1970s SOAP OPERA DIVISION
Kristen Bell. PTA rich-bitch by day; competitive disco judge by night. Corrupt as all hell. She’s ruined three national teams. Watch out.
But not this year. Not if Drew Barrymore has anything to say about it. She may look like a washed-up singer whose last tour was a disaster, but she’s had enough of slimy people on power trips. She’s going to clean up the competitive disco world or die trying.
Michelle Williams. Poised to win last year’s Disco Championships, but Kristen Bell got to her scores. The loss was so depressing it knocked her right into 1985. Those Terrible Sleeves are a reminder of her broken disco dreams; she’ll never lift those arms again.
Mandy Moore. She’s not going to be put off by the rigged judging. Her heart is pure, her sternum unafraid. She wants to dance; she’ll find a way.
Since the ingenue slot is already taken and women on TV operate on a moral binary, Emma Stone is probably a cannibal. (The 70s competitive disco scene was a weird time.)
Hailee Steinfeld, a Greek goddess who descends from Olympus with a mandate to help someone succeed at this disco championship. As a reminder that this is a punishment, Hera gave her that bodice detailing.
Gillian Anderson, the last goddess who got sent down here. She pre-noped. Nobody should get help with disco. Nobody. She’s all done.
Gina Rodriguez. She runs the nightclub where the best and brightest come to dance. She’s killed three men. Almost no one suspects it, with that smile; those that do suspect it will never, ever ask her about it.
Sophie Turner. Sometimes people on the show do a lot of drugs, and when they do, this is what other people’s clothes look like to them.
(Title of show TK. I’m thinking “The Bump,” but only if Kristen Bell gets murdered during sweeps week and they have to decide if Mandy Moore or Emma Stone did it.)
Of course, for some, the need to make a statement ends up backfiring. Most of the time I respect what they’re going for; sometimes we all get a wonderful mystery.
MAYBE NOT DIVISION
Riley Keough. The pressure to look alluring yet a little edgy is incredible on a carpet like this (a more “fun” carpet than, say, the Oscars), especially when you’re new and your main body of work is in television and you’re trying to level up to more movie work. You want to be stylish enough that you look too cool for TV, somehow. This is not that how, and Riley Keough knows.

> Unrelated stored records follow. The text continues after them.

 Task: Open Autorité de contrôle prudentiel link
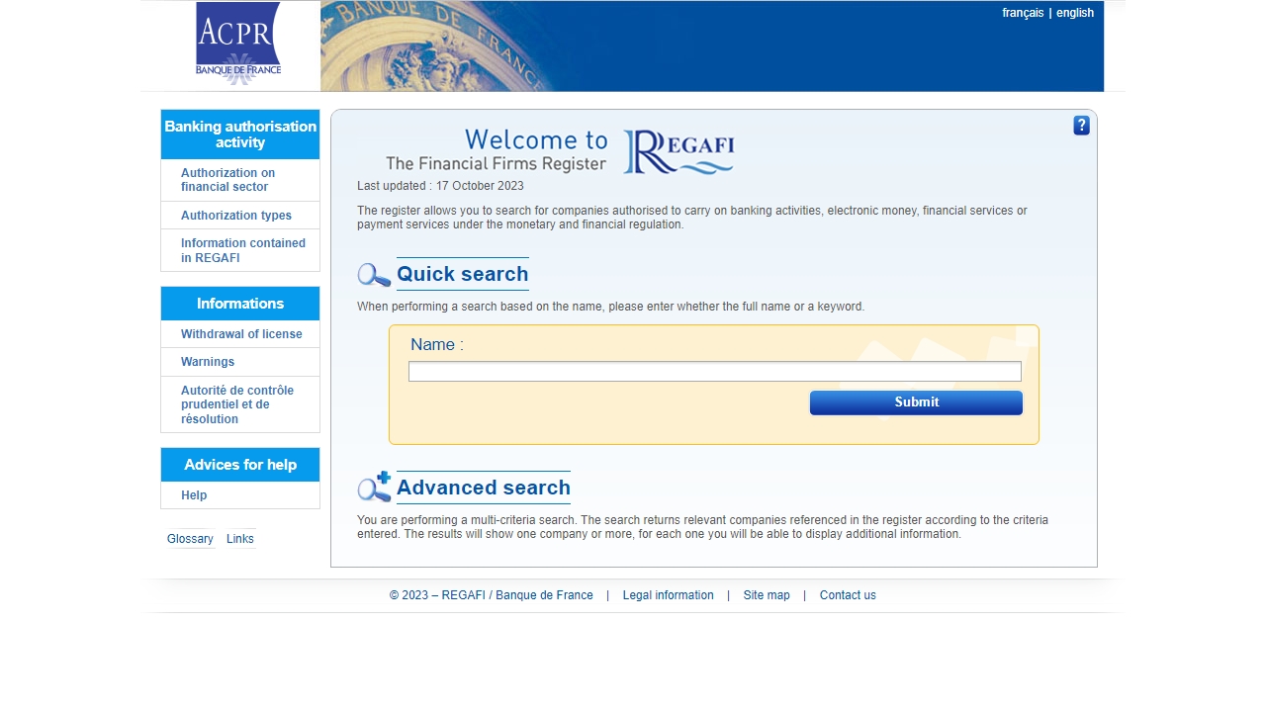click(x=237, y=404)
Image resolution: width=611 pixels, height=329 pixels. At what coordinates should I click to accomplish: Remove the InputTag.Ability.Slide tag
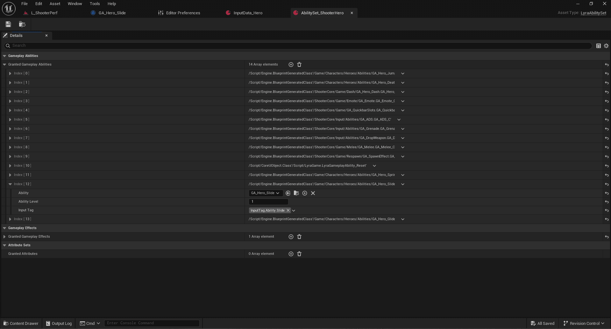pyautogui.click(x=288, y=210)
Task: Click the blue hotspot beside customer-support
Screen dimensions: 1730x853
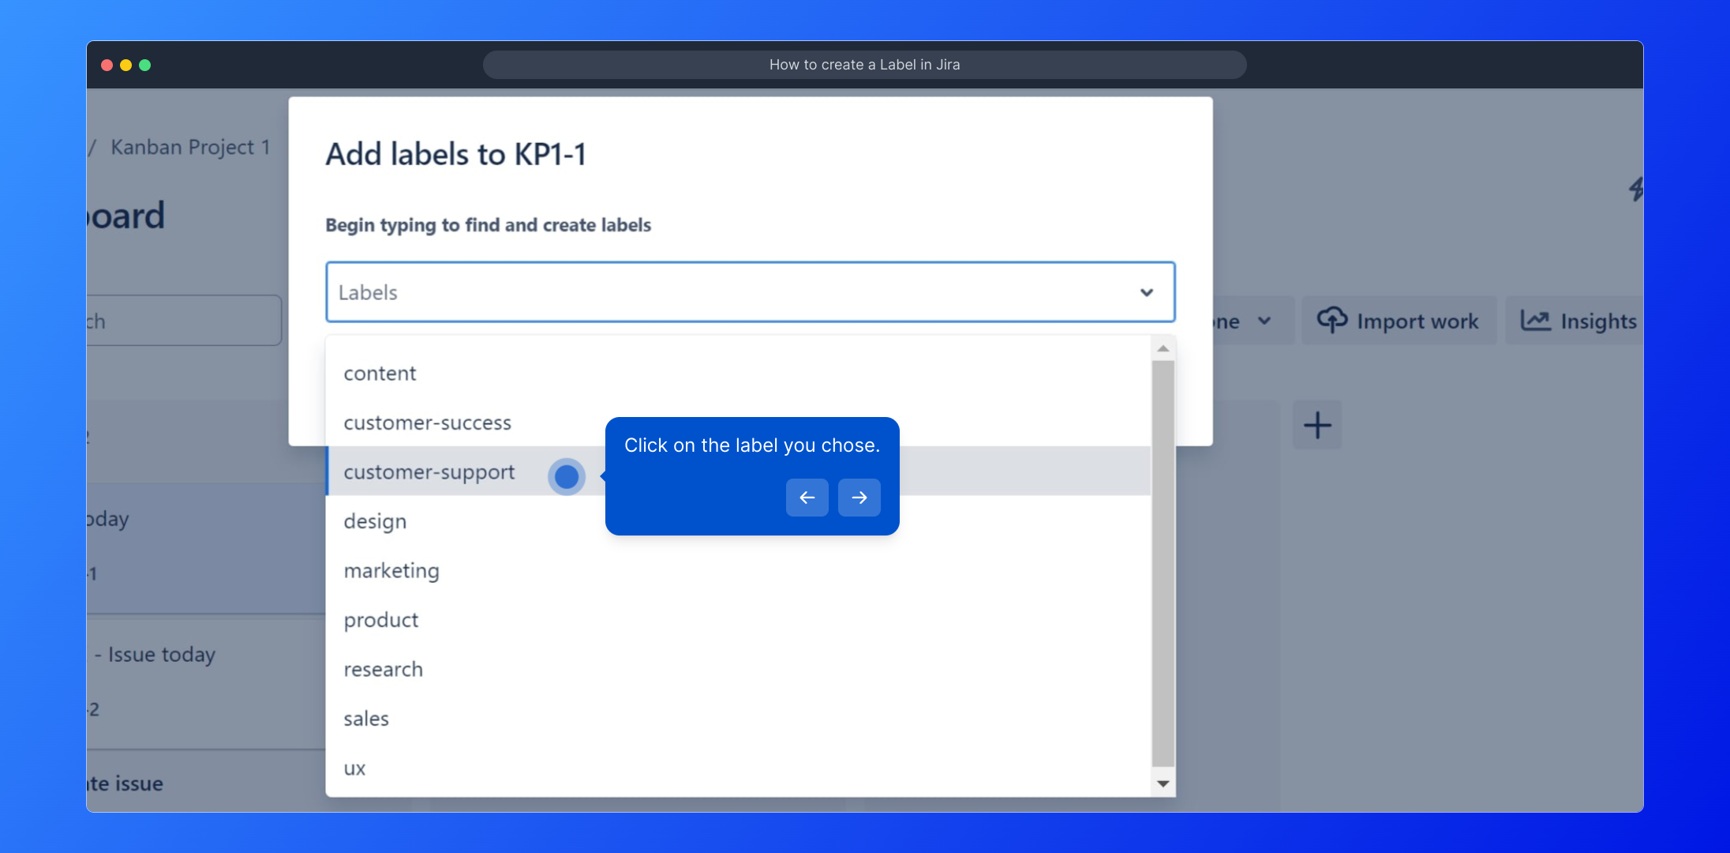Action: coord(566,476)
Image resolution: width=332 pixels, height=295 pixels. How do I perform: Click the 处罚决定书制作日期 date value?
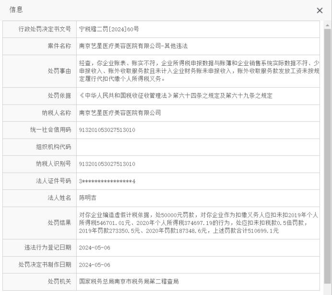coord(95,264)
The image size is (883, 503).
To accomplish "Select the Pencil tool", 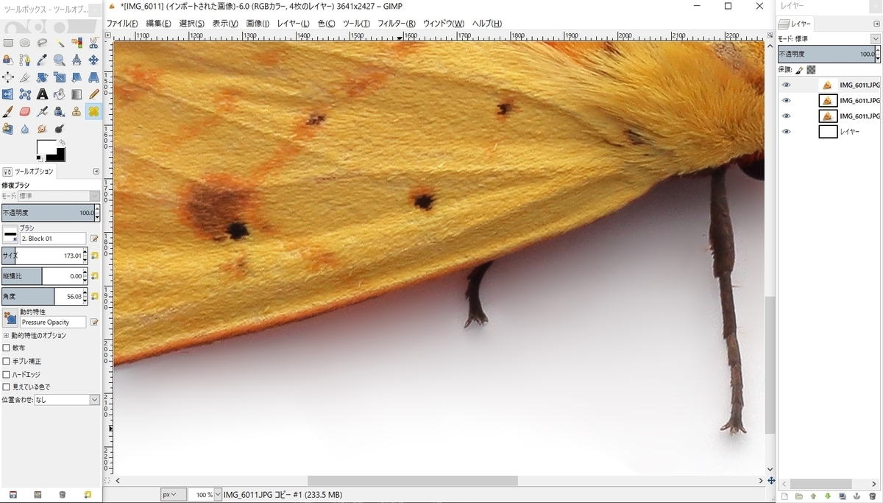I will click(x=93, y=94).
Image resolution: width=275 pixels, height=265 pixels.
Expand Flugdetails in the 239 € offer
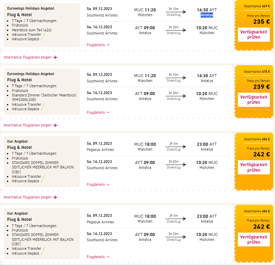coord(98,112)
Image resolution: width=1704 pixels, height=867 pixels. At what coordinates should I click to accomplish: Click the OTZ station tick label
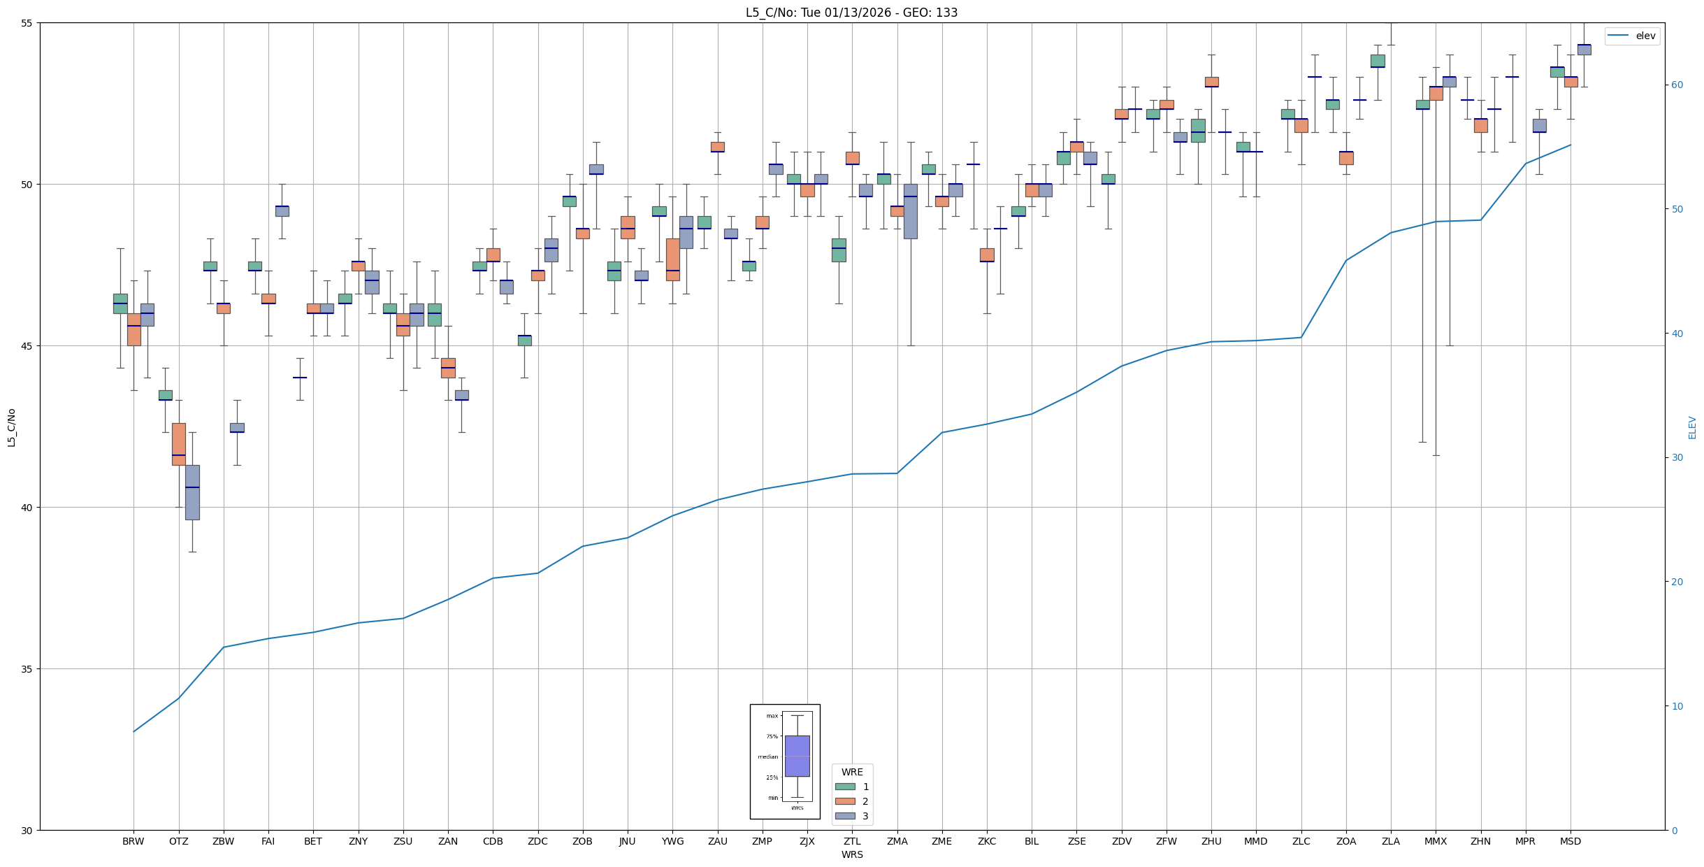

Anna Kendrick, demonstrating that these dresses always have a Gothic cathedral’s worth of architecture in them even when it looks like they’re made of gauze and dreams, and that if you twist your bodice half an inch while getting out of your car, you can ruin your whole night. She will regret that, and the severity of that diagonal, for a while.
Sarah Jessica Parker. She does not care what you say about her picture, only that you do say something. Oh, Sarah Jessica Parker; not all the doubled-up trends in the world can save you now.
Carrie Underwood. This was a trend a few carpets back, and it was hit-or-miss then. It was definitely more likely to miss the closer it got to the face. I think this is The Most, The Closest I’ve yet seen. I guess Carrie Underwood can be proud of that, which is nice, since she’ll need something to be proud of out of this ensemble.
Zoe Saldana. Why would you. Why. I don’t know, she doesn’t know, nobody knows. It’s a long, long season; someone’s bound to slip up. It was just Zoe Saldana’s turn, and so here we all are, conveniently reminded of the difference between dully serviceable and genuinely bad. In some ways, it’s a public service, really. Look upon her and realize we’re in for a long, weird season.